By Jill K. Soubel, Esq.
As an attorney spouse of an Air National Guard Reservist, I do not often identify as strongly as military as many of my colleagues in Military Spouse JD Network. While deployments are a bi-yearly reality for my family, I have not had to take multiple bar exams or continually look for a new job. When I saw a posting about a TAPS pro bono referral in Philadelphia, I really wanted to step up and help out our extended military family.
The only problem was that this was a landlord/tenant dispute and I practice immigration. The TAPS client, the mother of a Marine who died while on active duty, is opening a business in honor of her fallen Marine. She invested a considerable amount of time, money, and love into renovating the business premises for the intended purpose, falling behind on the rent in the meantime. The landlord was seeking eviction just when the business had secured all the necessary licensing to open.
Determined to help, I reached out to my attorney network in Philly and found a mentor to walk me through the landlord/tenant court procedures. I met with the client, who was not only a lovely, honest woman but also organized. She arrived at my office with a can-do attitude and a big box of receipts. After our meeting, she went home to put together her exhibits while I meditated on our arguments and tried to summon my litigation chops, now dormant for almost eight years.
The morning of the hearing, my client arrived on time with a glorious Excel spreadsheet and numbered exhibits. I could not have wanted more. We entered pre-hearing mediation with the landlord, and they were able to work out a good solution to keep her in the building and the landlord to benefit as well. The hard-of-hearing, octogenarian mediator may well have had a hand in frustrating the landlord to the point of wanting to work things out!

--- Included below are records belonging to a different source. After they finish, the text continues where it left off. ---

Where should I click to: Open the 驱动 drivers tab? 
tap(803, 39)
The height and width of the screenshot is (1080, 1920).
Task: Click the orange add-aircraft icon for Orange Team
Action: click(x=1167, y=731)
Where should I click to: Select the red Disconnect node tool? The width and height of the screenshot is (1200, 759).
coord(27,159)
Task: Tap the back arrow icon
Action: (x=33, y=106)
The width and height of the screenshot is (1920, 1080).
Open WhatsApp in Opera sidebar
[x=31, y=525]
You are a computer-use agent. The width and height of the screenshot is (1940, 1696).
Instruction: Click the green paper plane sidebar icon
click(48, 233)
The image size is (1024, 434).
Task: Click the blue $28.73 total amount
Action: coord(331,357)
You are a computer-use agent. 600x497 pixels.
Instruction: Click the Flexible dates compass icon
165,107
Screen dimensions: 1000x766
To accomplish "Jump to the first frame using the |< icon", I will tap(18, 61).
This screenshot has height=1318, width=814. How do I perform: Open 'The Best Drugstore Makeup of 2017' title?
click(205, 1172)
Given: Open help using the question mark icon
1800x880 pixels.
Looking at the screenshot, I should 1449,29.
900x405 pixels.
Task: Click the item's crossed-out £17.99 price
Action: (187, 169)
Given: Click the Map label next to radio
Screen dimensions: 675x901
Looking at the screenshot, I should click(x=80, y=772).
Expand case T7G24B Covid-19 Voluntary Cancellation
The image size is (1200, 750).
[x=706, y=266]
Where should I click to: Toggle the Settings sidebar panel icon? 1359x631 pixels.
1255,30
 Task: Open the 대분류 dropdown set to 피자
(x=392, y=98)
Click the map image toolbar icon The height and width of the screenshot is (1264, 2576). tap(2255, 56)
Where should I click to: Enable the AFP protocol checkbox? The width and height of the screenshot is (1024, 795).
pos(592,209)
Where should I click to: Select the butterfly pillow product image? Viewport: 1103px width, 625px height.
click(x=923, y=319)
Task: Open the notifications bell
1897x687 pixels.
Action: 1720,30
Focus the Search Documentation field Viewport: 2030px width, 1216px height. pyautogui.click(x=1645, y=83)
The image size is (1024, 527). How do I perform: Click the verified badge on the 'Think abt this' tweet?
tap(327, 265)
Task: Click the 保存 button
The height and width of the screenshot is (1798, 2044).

With the complaint withdrawn, both parties left feeling positively about their agreement. Overall, I had one of my favorite experiences as an attorney: feeling as though the preparation with the client made my interference nearly unnecessary.
In the end, I am so glad that I stepped out of my comfort zone to help a military family, and now am proud to say that I have the smallest of hands in a valiant Marine’s legacy. Semper fi.